Monitoring GCP Infrastructure
GCP Cloud Operation Suite
GCP has inbuilt integrated tool called Google Cloud Operations suit formally called as Stack driver. stack driver was founded in 2012 as Software-as-a-service (SaaS) platform, that helps in consistent monitoring across different cloud layers.
In 2014 it was acquired by Google and made publicly available in 2016 as a GCP service.
Currently Google Cloud Operation Suit can monitor both GCP and AWS infrastructure. It is a set of tools that provide following services:
- Error Reporting
Monitoring and logging services are agentless but if we want to get more information or metrics and logs, an agent must be installed. There are two type of agents that can be installed on your instances:
- Monitoring agent: It is based on collectd software.
- Logging agent: based on fluentd software.

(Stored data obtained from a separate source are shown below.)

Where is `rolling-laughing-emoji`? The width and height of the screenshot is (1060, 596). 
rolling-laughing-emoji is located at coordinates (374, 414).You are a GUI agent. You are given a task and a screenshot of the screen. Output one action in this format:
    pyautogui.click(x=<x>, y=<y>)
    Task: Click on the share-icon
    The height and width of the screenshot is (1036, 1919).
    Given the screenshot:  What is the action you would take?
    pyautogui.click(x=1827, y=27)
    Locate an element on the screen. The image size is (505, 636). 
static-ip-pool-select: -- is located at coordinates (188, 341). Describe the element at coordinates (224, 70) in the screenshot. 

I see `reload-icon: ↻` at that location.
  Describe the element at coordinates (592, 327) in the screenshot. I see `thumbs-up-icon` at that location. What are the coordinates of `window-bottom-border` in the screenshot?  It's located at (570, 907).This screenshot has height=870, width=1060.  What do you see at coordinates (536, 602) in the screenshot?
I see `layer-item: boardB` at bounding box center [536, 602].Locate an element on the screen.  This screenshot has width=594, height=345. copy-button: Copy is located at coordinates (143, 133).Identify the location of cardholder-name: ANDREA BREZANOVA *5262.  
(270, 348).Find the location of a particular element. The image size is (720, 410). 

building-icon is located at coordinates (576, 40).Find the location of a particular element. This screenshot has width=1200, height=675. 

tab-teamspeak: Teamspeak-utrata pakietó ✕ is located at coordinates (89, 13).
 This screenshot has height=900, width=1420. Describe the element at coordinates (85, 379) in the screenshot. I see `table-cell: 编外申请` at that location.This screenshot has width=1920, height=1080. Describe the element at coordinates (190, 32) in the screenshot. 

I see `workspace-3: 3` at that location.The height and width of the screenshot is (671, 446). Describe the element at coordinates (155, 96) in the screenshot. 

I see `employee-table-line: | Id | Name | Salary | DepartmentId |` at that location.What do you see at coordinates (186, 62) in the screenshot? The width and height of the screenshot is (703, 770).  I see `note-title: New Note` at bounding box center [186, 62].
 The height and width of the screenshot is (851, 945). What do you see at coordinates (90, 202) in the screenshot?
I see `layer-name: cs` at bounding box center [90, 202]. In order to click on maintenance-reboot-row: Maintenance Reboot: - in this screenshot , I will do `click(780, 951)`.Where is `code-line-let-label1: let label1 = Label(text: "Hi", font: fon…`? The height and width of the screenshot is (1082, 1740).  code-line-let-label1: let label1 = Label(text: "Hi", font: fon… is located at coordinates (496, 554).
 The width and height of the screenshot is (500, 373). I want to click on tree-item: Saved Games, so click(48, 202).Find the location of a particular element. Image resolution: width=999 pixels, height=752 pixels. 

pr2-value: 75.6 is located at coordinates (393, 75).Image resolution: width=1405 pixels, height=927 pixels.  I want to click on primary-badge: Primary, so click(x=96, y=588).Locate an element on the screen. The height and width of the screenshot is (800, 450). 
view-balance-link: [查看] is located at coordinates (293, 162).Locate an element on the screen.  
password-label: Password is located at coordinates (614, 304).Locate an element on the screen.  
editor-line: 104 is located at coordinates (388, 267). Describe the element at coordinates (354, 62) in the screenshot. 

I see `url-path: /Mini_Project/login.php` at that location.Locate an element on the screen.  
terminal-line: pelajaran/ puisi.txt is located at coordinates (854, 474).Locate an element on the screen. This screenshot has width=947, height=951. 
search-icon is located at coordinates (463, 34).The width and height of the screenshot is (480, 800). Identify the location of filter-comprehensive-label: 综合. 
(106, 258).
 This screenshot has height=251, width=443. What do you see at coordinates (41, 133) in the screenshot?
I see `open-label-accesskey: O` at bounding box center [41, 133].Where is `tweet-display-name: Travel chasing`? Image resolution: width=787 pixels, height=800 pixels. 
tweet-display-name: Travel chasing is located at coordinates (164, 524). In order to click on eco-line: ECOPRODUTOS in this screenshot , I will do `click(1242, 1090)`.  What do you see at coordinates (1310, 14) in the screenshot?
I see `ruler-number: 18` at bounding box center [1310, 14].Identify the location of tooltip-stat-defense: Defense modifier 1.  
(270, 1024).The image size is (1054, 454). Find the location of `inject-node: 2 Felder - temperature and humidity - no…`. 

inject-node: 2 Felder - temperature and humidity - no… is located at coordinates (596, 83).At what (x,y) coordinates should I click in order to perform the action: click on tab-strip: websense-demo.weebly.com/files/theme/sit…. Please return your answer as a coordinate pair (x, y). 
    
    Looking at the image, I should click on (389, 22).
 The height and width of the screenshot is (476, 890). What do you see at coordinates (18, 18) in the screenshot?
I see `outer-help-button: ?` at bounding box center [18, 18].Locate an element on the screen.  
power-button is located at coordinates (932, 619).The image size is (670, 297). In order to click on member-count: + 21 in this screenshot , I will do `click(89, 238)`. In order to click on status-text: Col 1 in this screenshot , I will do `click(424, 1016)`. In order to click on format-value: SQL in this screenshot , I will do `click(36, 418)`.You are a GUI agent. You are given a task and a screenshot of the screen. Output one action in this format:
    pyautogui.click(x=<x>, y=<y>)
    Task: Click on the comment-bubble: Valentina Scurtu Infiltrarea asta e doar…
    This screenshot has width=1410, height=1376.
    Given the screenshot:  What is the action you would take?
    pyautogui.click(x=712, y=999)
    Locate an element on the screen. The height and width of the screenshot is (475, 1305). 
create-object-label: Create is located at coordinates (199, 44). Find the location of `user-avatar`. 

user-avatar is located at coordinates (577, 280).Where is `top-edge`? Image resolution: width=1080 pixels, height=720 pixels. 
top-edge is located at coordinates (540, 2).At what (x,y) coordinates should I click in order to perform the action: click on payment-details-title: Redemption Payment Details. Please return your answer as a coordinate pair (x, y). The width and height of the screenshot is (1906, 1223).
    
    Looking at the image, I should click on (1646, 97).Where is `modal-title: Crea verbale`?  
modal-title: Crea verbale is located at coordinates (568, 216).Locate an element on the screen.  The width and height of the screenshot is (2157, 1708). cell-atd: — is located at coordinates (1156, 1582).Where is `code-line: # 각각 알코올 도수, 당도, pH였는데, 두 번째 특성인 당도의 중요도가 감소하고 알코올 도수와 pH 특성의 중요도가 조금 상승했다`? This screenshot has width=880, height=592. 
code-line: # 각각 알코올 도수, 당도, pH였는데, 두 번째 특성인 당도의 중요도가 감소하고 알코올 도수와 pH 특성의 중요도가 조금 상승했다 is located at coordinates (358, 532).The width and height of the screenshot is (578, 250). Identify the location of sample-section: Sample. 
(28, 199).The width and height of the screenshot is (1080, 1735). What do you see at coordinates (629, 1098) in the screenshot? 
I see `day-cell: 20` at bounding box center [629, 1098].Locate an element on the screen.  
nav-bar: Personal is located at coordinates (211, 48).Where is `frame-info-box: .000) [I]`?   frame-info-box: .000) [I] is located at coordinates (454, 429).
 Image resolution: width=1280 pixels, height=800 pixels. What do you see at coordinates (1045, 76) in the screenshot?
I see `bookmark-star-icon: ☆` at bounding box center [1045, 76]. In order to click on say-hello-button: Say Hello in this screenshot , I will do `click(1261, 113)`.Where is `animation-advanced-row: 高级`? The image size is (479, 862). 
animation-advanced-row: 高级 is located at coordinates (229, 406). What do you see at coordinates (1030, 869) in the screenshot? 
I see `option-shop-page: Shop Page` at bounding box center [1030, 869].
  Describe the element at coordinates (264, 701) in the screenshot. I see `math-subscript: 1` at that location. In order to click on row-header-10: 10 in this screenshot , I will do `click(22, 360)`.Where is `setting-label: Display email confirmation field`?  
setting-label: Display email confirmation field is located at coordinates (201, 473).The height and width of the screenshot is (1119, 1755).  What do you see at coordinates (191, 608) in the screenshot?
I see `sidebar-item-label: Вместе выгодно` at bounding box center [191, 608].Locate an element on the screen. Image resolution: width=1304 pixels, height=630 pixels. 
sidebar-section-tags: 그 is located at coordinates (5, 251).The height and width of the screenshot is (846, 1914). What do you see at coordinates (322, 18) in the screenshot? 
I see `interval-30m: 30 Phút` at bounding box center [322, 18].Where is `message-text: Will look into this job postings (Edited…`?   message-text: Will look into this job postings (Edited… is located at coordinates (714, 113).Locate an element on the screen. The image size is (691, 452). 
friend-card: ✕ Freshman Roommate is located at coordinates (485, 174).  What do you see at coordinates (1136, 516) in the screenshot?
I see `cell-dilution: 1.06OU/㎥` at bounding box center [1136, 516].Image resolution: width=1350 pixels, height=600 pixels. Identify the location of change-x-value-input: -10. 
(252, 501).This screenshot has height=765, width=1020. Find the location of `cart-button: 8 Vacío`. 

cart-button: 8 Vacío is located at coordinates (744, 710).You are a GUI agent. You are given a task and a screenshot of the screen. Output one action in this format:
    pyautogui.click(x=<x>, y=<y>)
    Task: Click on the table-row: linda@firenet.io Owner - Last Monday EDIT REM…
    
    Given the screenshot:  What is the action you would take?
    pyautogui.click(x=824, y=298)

Below figure shows a GCE VM instance and agents that are installed on it. The VM instance by default, talks to logging and Monitoring and agents reports to their respective services.
Google Cloud’s Operations suit allows us to monitor both the infrastructure and applications.
With Google Cloud Operations suite, Enterprise can pay for what they use. The cost can also be controlled by using Cloud Billing reports and alerts.
Below are some Google Cloud Operations suite services can be used for free:
- Cloud Debugger
- Error Reporting
- Cloud Profiler
Below are following services that may incur cost once monthly limits have been executed.
- Cloud Logging
- Cloud Monitoring
- Cloud Trace
How to configure Google Cloud Operation Suit
It is enabled on Project-by-project basis. One of the best practices says that, if you are going to use only one project, then enable it for that project only. But if you have more than one project, you should have a separate project just for monitoring, this is called as scoping project and from this project you will be indicating which other projects an enterprise will monitor.
From the main menu, Go to Monitoring and choose Overview:
You will be in Google cloud monitoring main screen. here you will see GCP resource Monitoring such as resource Dashboard, Incident Uptime check ….
If you have multiple projects, enable monitoring for each project by clicking on metrics Scope in the left pane and then on Add Cloud Projects to metrics scope
Here you have also option to choose whether you want to monitor AWS resources. If yes, then it will require IAM Role in AWS with listed permission. But if you work only with GCP, then you can launch Monitoring by clicking on Skip AWS Setup.
With Cloud Monitoring Service, Enterprise can discover and monitor all GCP resources and its services. This Monitoring console allows us to view all of your resources, create alerts policies, and view uptime checks, groups, and custom dashboard.
It also allows us to navigate to debug, trace and error reporting console. Using Cloud Monitoring, we can configure following items:
- Alerting Policies
- Change Screen
- Uptime checks
- Monitoring agents
Grouping means, resources like VM instances, Applications, databases, can be grouped into logical groups, which helps to manage them together and display them in dashboard.
In order to define criteria to filter resources, Constraints are used. These are based on names, regions, applications etc. The groups can also be nested in one another, and the nesting can be six level deep.
It provides complete visibility to different metrics in a single plane of glass. Admin can create multiple dashboards that contain charts based on pre-defined or user-defined metrices.
This allows us to create customized boards with most important metrics.
For VM instance, we can also see agent based metrices on top of standard metrices. The agent-based metrics will be listed when you go to Dashboard and click +CREATE DASHBOARD button, next choose one of charts from library and click on Metric dropdown.
Alerting Policies can be configured in order to create notification when event and metric threshold are reached. The policies can have one or more condition to trigger the alert and will create an incident that is visible in the cloud Monitoring Console.